長年の恋を昇華したらしい【後】
5年前の片思いの相手からのメールの内容は、「同窓会のお誘い」でした。
その人は高校卒業以来のクラスの集まりを企画しているようでした。
自分を振った元恋人(元クラスメイトでもある)も参加する可能性のある同窓会には絶対に絶対に絶対に参加したくないが、どうにかこのチャンスを生かせないか…
そのメールにはLINEの連絡先も載っていたので、さっそくLINEで連絡を取ってみました。
当たり障りのない会話をしつつ近況を聞いて、地元は出たけれど、就職先は同じ関西でいつでも会える距離にいることを知りました。
私が、同窓会には予定があって行けないということを伝えると、「じゃあ別の日にふたりで会う?」とお誘いが。
こいつ…私のことをなんとも思ってへんからこそ出るであろう、この軽い誘い…
でもこれ以上のチャンスはないわな。
これで会って、「ああ、やっぱりもう好きちゃうわ」ってはっきりわかったら儲けもんやわ。
そう思いつつも、ドキドキしながら会いました。
実際会ってみたらね、「あれ?こんな人やったっけ?」って普通にがっかりしたのが第一印象。
楽しいけど、別にそれだけで、あんなに熱烈に片思いしてたのが嘘のよう。
そもそも会わなくてもわかりそうなことだけど、18歳の私が18歳のその人に恋してた気持ちを23歳の私が覚えているというだけで、23歳のその人を好きなわけじゃないのです。
やっぱり思い出をめちゃくちゃ美化してただけやったんやな〜
まぁそれがわかっただけでもラッキーか。
とかそんなことを心の中で思いながらしゃべってました。
そしたら当時爆発的にヒットしてた『君の名は。』の話になって、さすがにあれだけヒットしてたら見たいな〜ってぽろっと言ったら、
「ほな一緒に行く?」って誘われた。
いやこいつ…まじでなんで5年ぶりに会ったそんな仲良くもないやつを気軽に映画に誘えんの?
ほんでしかも私も既に見たいって言っちゃってる手前「いや、あなたとは見たくない」とは言えへんし…
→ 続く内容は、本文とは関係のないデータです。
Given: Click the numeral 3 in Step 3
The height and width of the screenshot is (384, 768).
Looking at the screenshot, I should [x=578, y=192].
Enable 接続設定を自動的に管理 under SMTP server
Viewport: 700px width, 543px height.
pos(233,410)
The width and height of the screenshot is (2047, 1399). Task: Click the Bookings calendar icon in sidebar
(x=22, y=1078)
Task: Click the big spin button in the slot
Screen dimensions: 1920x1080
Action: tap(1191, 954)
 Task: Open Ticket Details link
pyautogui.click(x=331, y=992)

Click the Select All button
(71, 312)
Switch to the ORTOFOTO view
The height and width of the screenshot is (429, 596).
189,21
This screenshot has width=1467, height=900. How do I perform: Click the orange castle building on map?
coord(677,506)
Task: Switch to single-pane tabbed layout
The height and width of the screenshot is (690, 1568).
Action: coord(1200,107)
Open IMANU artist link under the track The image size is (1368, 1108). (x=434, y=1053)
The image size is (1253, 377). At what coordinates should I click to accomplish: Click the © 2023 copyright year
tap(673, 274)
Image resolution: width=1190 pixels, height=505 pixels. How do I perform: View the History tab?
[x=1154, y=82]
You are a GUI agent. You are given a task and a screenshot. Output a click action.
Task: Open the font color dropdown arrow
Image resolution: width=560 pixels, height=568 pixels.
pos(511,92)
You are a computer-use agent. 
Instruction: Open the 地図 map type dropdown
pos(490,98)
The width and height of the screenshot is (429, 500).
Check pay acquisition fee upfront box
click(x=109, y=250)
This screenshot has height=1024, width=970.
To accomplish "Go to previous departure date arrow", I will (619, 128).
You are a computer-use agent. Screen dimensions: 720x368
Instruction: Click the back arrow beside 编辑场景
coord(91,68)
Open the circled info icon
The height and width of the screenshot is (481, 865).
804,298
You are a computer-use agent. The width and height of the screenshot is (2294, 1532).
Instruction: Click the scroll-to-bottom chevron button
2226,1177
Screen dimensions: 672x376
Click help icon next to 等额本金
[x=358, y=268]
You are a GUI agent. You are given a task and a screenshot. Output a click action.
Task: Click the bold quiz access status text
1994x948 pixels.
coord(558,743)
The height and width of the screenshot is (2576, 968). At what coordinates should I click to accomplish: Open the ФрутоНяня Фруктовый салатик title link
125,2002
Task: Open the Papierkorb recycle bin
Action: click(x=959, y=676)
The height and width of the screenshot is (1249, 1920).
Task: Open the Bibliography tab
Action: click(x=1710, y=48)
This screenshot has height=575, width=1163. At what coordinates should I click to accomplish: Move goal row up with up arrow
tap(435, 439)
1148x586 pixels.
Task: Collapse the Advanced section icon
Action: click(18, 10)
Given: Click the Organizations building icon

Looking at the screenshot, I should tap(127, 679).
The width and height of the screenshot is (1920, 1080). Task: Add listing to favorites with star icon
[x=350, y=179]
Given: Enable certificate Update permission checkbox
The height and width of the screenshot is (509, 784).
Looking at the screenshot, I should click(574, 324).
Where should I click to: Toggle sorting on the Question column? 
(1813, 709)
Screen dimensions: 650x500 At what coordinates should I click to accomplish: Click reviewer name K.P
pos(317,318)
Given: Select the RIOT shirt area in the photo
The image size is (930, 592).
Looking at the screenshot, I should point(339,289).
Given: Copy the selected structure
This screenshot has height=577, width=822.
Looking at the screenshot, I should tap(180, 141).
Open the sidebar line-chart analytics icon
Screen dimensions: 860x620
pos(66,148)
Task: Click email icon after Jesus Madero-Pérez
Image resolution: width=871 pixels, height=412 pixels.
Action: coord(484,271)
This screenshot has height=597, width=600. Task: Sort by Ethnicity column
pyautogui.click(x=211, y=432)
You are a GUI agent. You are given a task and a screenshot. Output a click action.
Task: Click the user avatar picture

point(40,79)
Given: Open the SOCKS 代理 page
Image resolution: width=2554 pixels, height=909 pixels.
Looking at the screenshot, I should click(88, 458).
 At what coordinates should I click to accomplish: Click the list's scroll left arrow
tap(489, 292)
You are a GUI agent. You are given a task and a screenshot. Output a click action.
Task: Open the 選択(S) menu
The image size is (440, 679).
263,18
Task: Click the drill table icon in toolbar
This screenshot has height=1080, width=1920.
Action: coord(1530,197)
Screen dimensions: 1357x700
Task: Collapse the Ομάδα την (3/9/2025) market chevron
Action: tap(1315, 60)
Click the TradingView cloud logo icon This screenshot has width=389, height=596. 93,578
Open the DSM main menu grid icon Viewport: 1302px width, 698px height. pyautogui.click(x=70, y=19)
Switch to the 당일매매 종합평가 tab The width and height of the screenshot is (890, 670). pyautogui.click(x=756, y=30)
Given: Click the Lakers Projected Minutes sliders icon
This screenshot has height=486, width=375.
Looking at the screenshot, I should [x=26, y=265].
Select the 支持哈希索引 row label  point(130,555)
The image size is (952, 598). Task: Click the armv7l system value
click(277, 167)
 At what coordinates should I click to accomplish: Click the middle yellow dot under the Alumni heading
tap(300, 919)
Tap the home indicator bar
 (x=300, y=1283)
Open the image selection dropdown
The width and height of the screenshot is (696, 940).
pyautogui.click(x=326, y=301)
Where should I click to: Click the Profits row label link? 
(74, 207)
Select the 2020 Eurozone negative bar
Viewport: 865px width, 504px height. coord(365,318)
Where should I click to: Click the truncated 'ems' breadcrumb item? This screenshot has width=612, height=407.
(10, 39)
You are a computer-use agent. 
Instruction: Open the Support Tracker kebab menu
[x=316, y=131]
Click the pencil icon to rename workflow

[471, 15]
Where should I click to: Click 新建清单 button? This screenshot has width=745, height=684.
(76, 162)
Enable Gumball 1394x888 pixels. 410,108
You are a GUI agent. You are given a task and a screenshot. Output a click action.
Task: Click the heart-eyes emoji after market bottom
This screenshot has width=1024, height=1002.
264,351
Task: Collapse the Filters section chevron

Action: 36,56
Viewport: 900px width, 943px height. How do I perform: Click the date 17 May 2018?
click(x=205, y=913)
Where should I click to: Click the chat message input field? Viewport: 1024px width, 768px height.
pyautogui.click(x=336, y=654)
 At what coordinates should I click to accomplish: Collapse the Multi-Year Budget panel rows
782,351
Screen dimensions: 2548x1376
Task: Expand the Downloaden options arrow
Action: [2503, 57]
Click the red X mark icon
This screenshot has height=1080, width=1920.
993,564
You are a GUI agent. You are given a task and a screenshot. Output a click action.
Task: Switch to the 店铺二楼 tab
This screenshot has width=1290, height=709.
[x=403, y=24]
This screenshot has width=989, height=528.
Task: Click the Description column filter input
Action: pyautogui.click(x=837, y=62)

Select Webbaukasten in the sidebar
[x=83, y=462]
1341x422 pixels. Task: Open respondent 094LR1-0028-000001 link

なんかそのまま相手のペースに乗せられて、後日また会うことになってしまった。
と、そういうことを繰り返してたら、23歳の私は23歳のその人のことをちゃんとしっかり好きになっちゃってた訳です。
えええ?性懲りも無くまたおんなじことになってるやん。
でも高校の時と違って、今回は向こうにも好きになってもらえて秋には付き合うことになりました。
不思議なことに、このときも「高校の頃の片思いを思い出して胸をじんわりさせる」ことができました。その時の恋とは別に、過去の恋心もまだ私の中に残ってたらしい。
ところがそれからまた数年経って、恋人から家族になろうか、と決めた時に、いつの間にか「胸をじんわりさせる」ことができなくなってることに気づきました。
高校生の時に片思いしてたという事実は覚えてるけど、今まで再現できていたその時の気持ちを自分の中で再現できない。
今目の前にいる人は自分にとってなによりも大切だし、幸せにしてもらってるし幸せにしたいと思うけど、恋をしてる状態から愛情に完全に変わっていることに気づきました。
どうやら私はあの時の恋心に、10年くらいの年月をかけてようやくケリをつけることができたらしい。
でももうこの先の人生で、他の誰かに恋することもないだろうし、過去の恋をしてた時の気持ちを思い出すこともできないと思うと、少しだけ寂しい気もする。
そんなわけで長くなりましたが、長年の恋を昇華したらしい、という話でした。
余談ですが、この相手というのが、ときどきTwitter(X)で登場する今の"同居人"です。